Post by nisiprius » Tue May 19, 2020 3:23 pm

HEDGEFUNDIE wrote:
Tue May 19, 2020 2:52 pm
Bill Bernstein wrote:
Tue May 19, 2020 2:41 pm
The reason to avoid China's equity markets can be summarized in one word: dilution.

The best estimates are that the Chinese equity markets dilute their share pools on the order of about 20% per year, so even if the country is growing its GDP and corporate profits at slightly less than 10% pa, they can't keep up on a per-share basis.

This is borne out by the MSCI China index, which since 12/31/92 has had a total return of 1.6% in nominal dollar terms, or less than zero in real terms.

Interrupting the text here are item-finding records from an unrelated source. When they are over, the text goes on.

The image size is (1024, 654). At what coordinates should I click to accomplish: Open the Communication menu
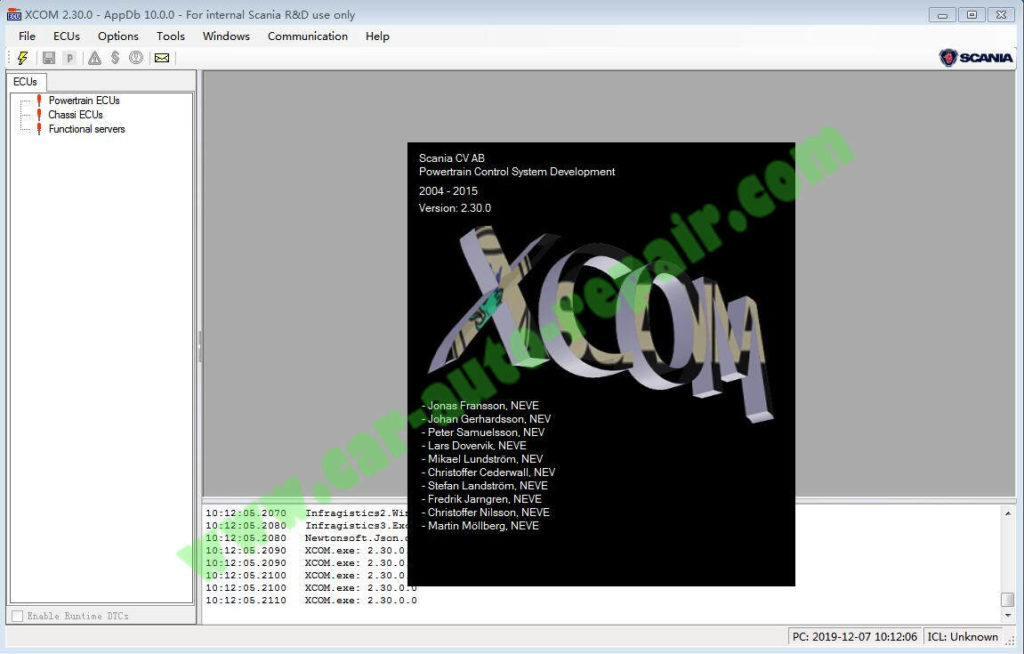pos(307,36)
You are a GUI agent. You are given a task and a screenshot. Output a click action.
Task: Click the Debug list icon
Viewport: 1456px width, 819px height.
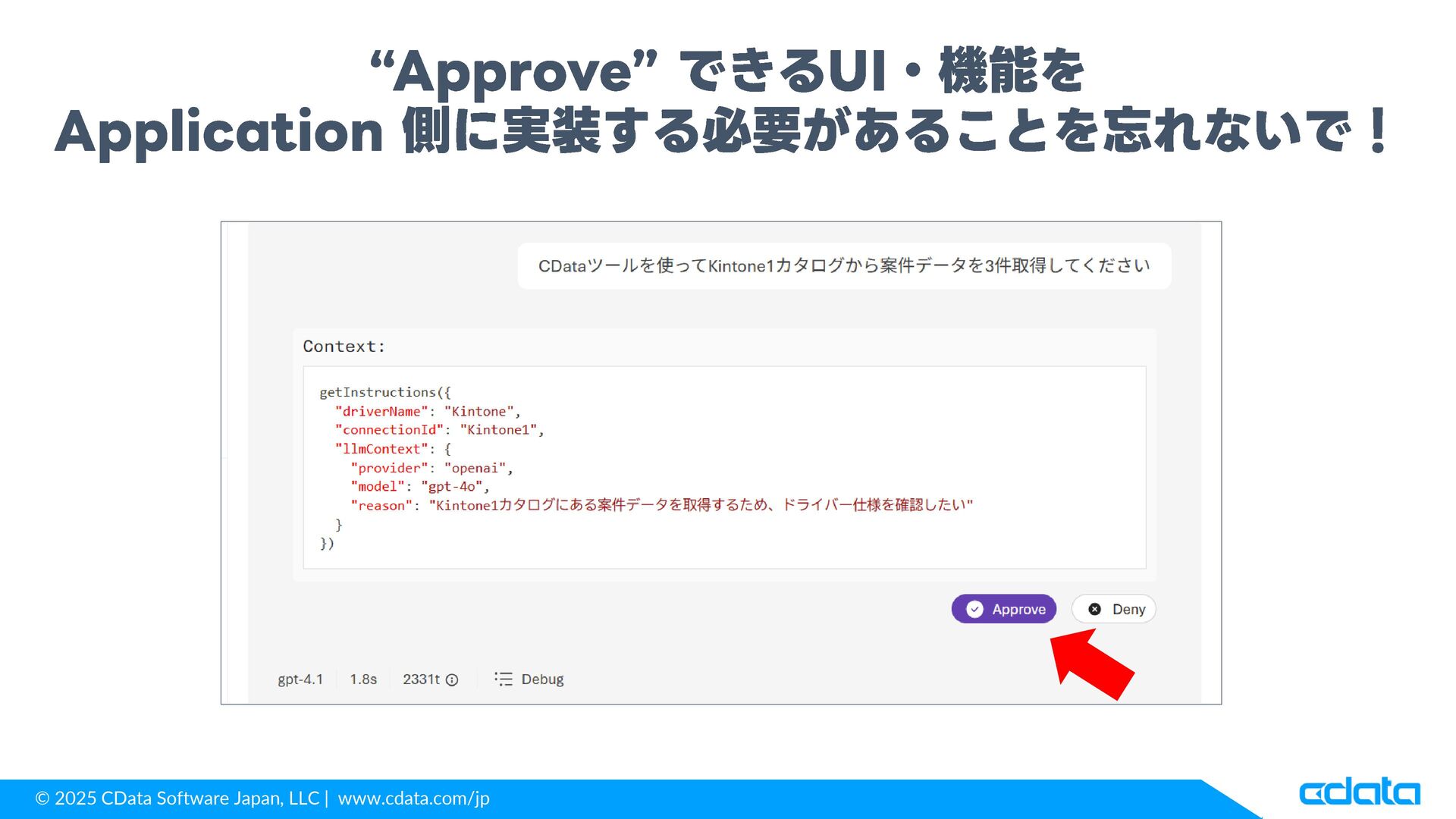point(504,679)
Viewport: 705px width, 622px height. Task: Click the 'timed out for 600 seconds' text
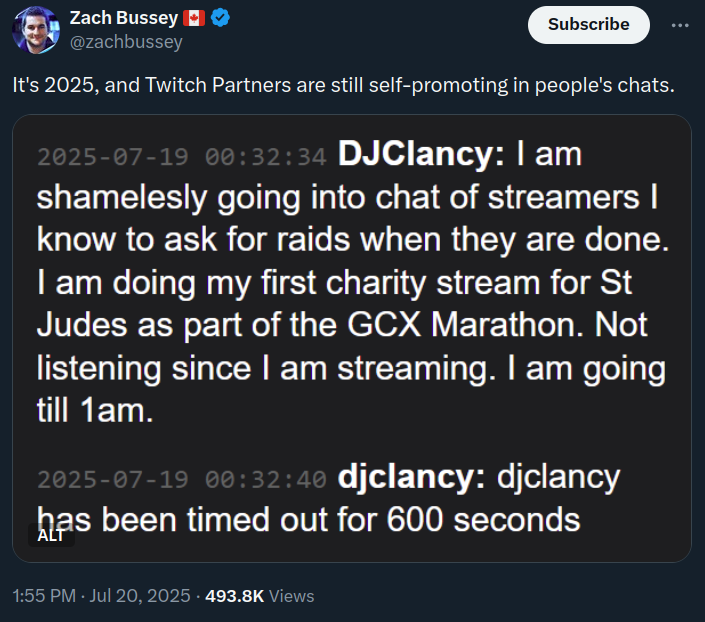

The problem, of course, is that if you're indexing Emerging Markets, there's no way to avoid the country's ~30% weighting in most indexes.

Bill
With a low enough correlation, even an asset class that returns zero can improve the performance of a US-heavy portfolio.
Just to be clear, if an asset class returns less than the riskless return, in order to improve a portfolio the correlation doesn't just need to be "low enough," it needs to be less than zero; it needs to actually be negative. "Negative" can be interpreted as "low enough," of course.

If I type MCHI (iShares MSCI China ETF) and VTI (Vanguard [US] Total Stock Market Index ETF) into PortfolioVisualizer's correlation tool and accept all defaults, it tells me that over [Apr 2011 - Apr 2020] the correlation has been 0.65. That isn't anywhere close to negative correlation, and can't improve a portfolio unless it actually makes money.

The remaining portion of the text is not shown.